◆ TASK DETAILS
The answer must consist solely of the lines below starting at the one containing "Task: Click the StorNext" and ending at the one containing "The height and", repeated exactly, with both ends included and all pictures omitted.

◆ DATA SUPPLIED
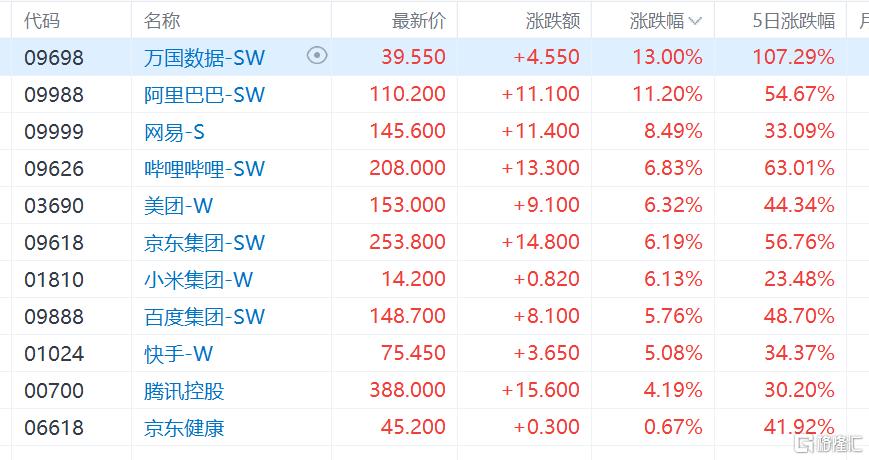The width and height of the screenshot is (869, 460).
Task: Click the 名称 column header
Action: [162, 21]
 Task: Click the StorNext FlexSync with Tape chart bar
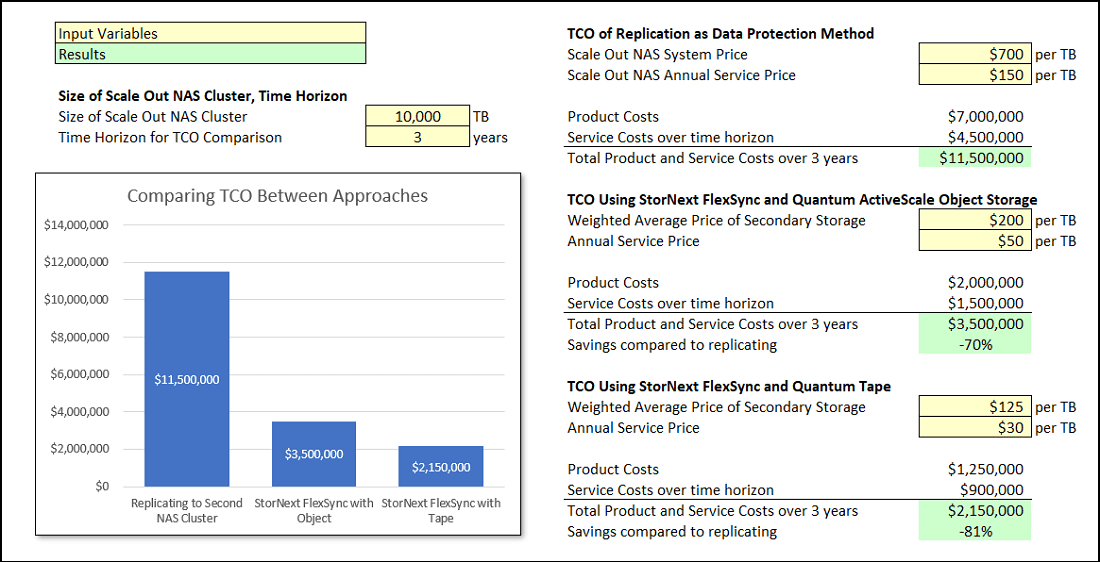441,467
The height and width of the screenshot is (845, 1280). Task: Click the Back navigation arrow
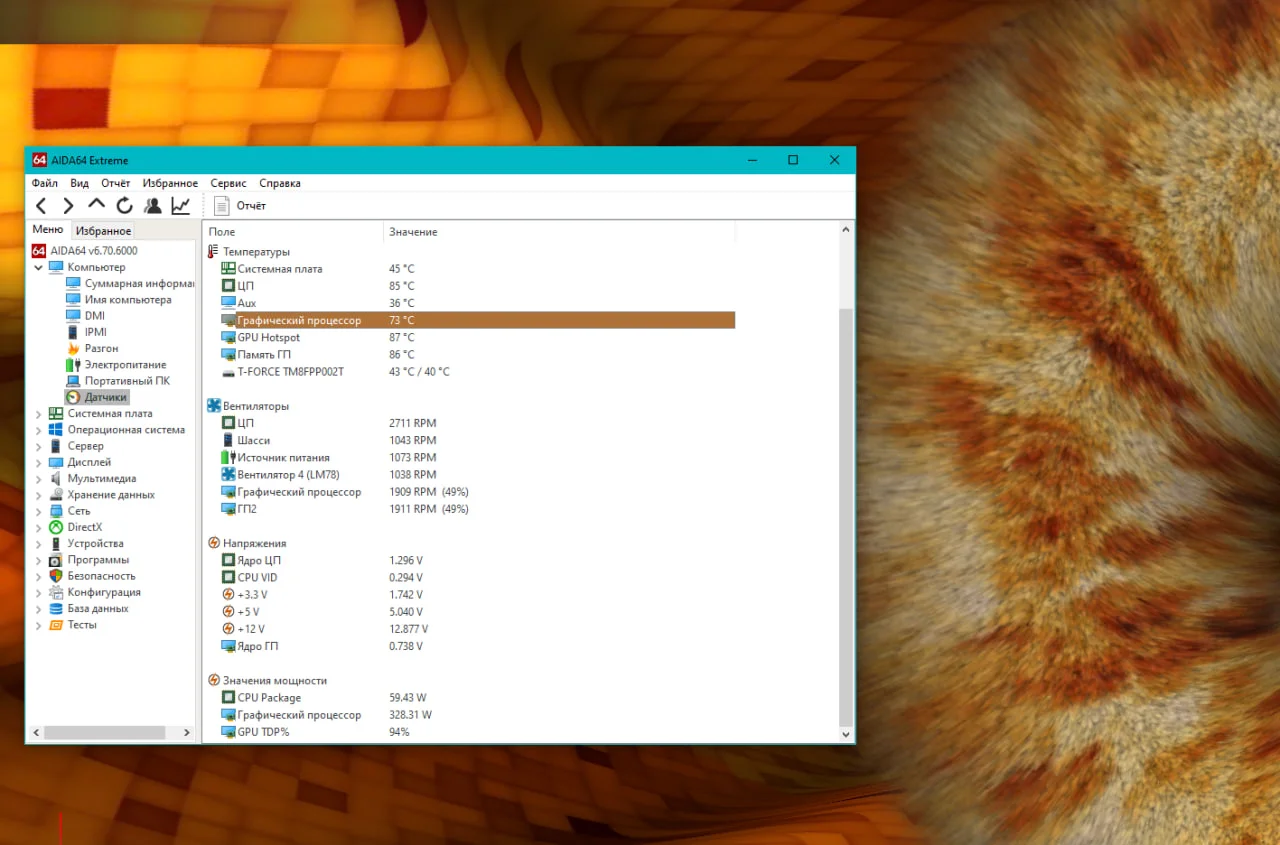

---

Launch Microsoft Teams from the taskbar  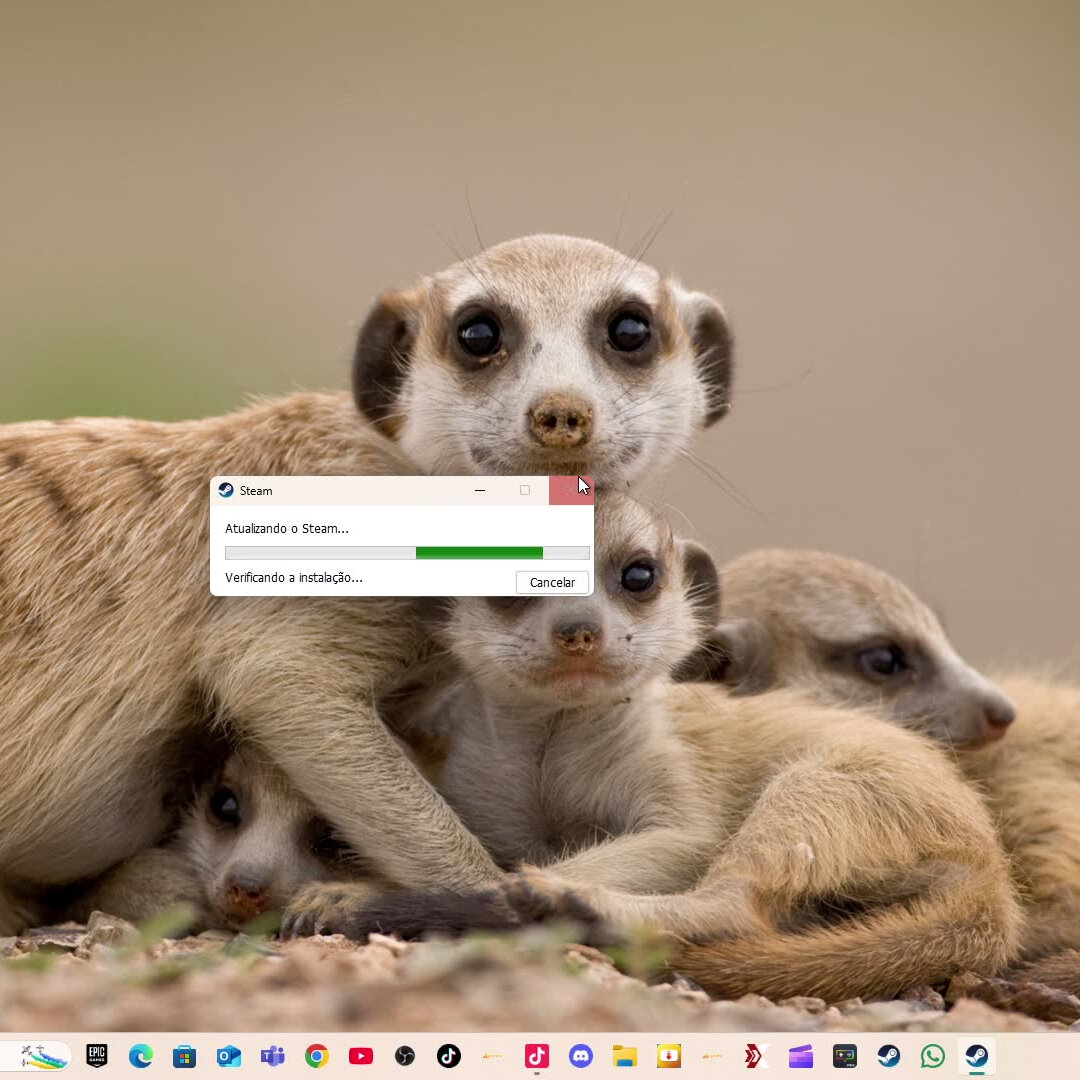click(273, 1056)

◆ RESPONSE AREA
 Task: Click the StorNext FlexSync with Tape chart bar
441,467
The height and width of the screenshot is (845, 1280). Task: Click the Back navigation arrow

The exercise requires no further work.